• [Document section]
[PATCH] mm: page_isolation: prepare for hygienic freelists

From: Johannes Weiner
Date: Mon Oct 16 2023 - 12:32:21 EST


Signed-off-by: Johannes Weiner <hannes@xxxxxxxxxxx>
---
include/linux/page-isolation.h | 4 +-
mm/internal.h | 4 -
mm/page_alloc.c | 198 +++++++++++++++++++--------------
mm/page_isolation.c | 96 +++++-----------
4 files changed, 142 insertions(+), 160 deletions(-)

diff --git a/include/linux/page-isolation.h b/include/linux/page-isolation.h
index 8550b3c91480..c16db0067090 100644
--- a/include/linux/page-isolation.h
+++ b/include/linux/page-isolation.h
@@ -34,7 +34,9 @@ static inline bool is_migrate_isolate(int migratetype)
#define REPORT_FAILURE 0x2

void set_pageblock_migratetype(struct page *page, int migratetype);
-int move_freepages_block(struct zone *zone, struct page *page, int migratetype);
+
+bool move_freepages_block_isolate(struct zone *zone, struct page *page,
+ int migratetype);

int start_isolate_page_range(unsigned long start_pfn, unsigned long end_pfn,
int migratetype, int flags, gfp_t gfp_flags);
diff --git a/mm/internal.h b/mm/internal.h
index 3a72975425bb..0681094ad260 100644
--- a/mm/internal.h
+++ b/mm/internal.h
@@ -464,10 +464,6 @@ extern void *memmap_alloc(phys_addr_t size, phys_addr_t align,
void memmap_init_range(unsigned long, int, unsigned long, unsigned long,
unsigned long, enum meminit_context, struct vmem_altmap *, int);

-
-int split_free_page(struct page *free_page,
- unsigned int order, unsigned long split_pfn_offset);
-
#if defined CONFIG_COMPACTION || defined CONFIG_CMA

/*
diff --git a/mm/page_alloc.c b/mm/page_alloc.c
index 6185b076cf90..17e9a06027c8 100644
--- a/mm/page_alloc.c
+++ b/mm/page_alloc.c
@@ -834,64 +834,6 @@ static inline void __free_one_page(struct page *page,
page_reporting_notify_free(order);
}

-/**
- * split_free_page() -- split a free page at split_pfn_offset
- * @free_page: the original free page
- * @order: the order of the page
- * @split_pfn_offset: split offset within the page
- *
- * Return -ENOENT if the free page is changed, otherwise 0
- *
- * It is used when the free page crosses two pageblocks with different migratetypes
- * at split_pfn_offset within the page. The split free page will be put into
- * separate migratetype lists afterwards. Otherwise, the function achieves
- * nothing.

• [What you need to do] Can you extract, word for word, the portion of the patch running from "diff --git a/include/linux/page-isolation.h" to "bool is_migrate_isolate(int migratetype)"? The data that comes next is separate material, apart from the patch.

• [Collected data]
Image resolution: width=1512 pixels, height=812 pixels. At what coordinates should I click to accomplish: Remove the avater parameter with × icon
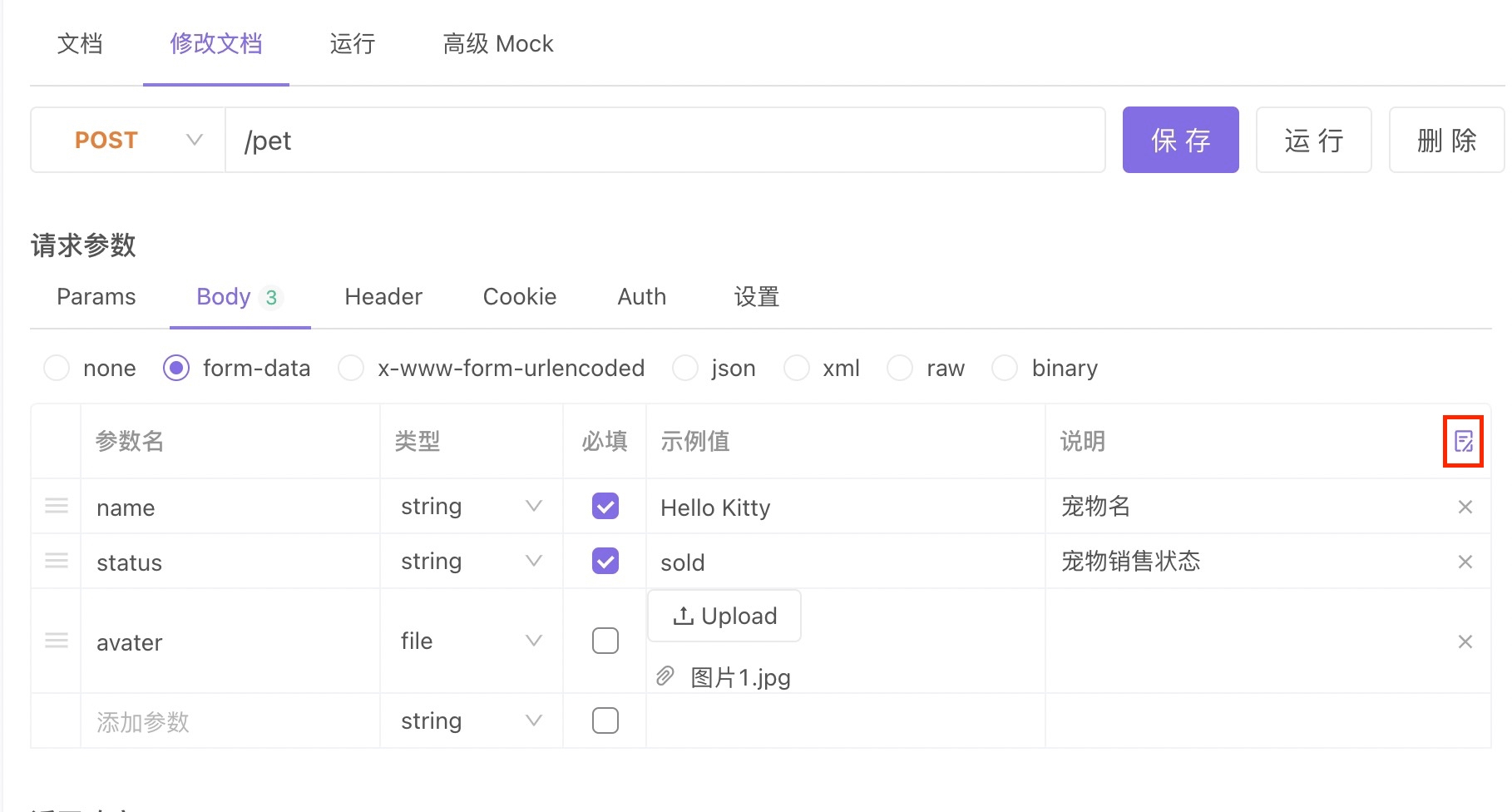1465,641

• [Reply]
diff --git a/include/linux/page-isolation.h b/include/linux/page-isolation.h
index 8550b3c91480..c16db0067090 100644
--- a/include/linux/page-isolation.h
+++ b/include/linux/page-isolation.h
@@ -34,7 +34,9 @@ static inline bool is_migrate_isolate(int migratetype)